In this study, only mAbs with linear pharmacokinetics were used for analysis. Generally, non-linear pharmacokinetics of mAbs is analyzed by a Michaelis–Menten model or the target-mediated drug disposition model [22, 23]. These models separately provide linear (CL, Q, Vc, Vp or CL/F, Vd/F) and non-linear (Michealis–Menten constant, maximum elimination rate, or internalization rate constant, total target concentration, target elimination rate constant, target production rate constant) pharmacokinetic parameters [24]. Even for mAbs with non-linear pharmacokinetics, linear pharmacokinetic parameters are needed to capture the plasma concentration–time profiles. Therefore, this approach should also be valuable to predict linear pharmacokinetic parameters after a SC injection of mAbs, which show non-linear pharmacokinetics in humans. This point should be investigated in the future.

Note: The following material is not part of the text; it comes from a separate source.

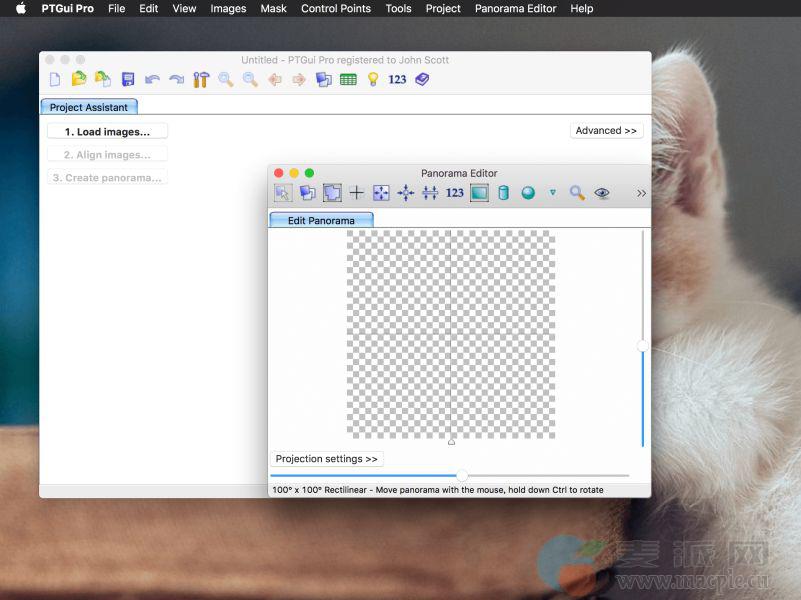The width and height of the screenshot is (801, 600).
Task: Expand the Advanced >> options
Action: (606, 131)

For prediction of pharmacokinetics of mAbs after a SC injection in humans, use of mini-pigs and in vitro tools has been reported. Zheng et al. [25] reported that F of mAbs after a SC injection in humans was weakly correlated with that in mini-pigs. While a mini-pig study can estimate a slight tendency of F in humans, mAbs often failed to show cross-reactivity against the target antigen in the mini-pigs, making them unsuitable for the types of efficacy/toxicology studies required for preclinical development. Thus, cynomolgus monkey studies continue to be necessary. Additionally, our proposed method appears to achieve greater prediction accuracy than the mini-pig-based estimations. Furthermore, Bown et al. [26] reported that an in vitro tool, termed Scissor, accurately predicted F of mAbs after a SC injection in humans. Scissor mimics the physiological conditions in the SC environment using an extracellular matrix and optimal buffer. Although the study used only eight mAbs to evaluate the predictability of F, the combination of an animal study and in vitro assay can be an important strategy to improve animal welfare in the future.

5 Conclusions

We established a new approach that accurately predicts the pharmacokinetic profile of mAbs after a SC injection in humans using only three parameters (CL/F, Vd/F, and ka). This approach consists of only three steps.

First step:

Prediction of CL/F in humans from that in cynomolgus monkeys using allometric scaling with a fixed exponent of 0.9.

Second step:

Prediction of Vd/F in humans from predicted CL/F in humans using a linear regression equation.

Third step:

Simulation of the plasma concentration–time profile of mAbs after a SC injection in humans using predicted CL/F and Vd/F and the geometric mean of ka (0.287 (/day)) in humans.

This approach does not require pharmacokinetic data after an IV injection in cynomolgus monkeys. Thus, this approach can improve animal welfare and reduce costs in the development of mAbs.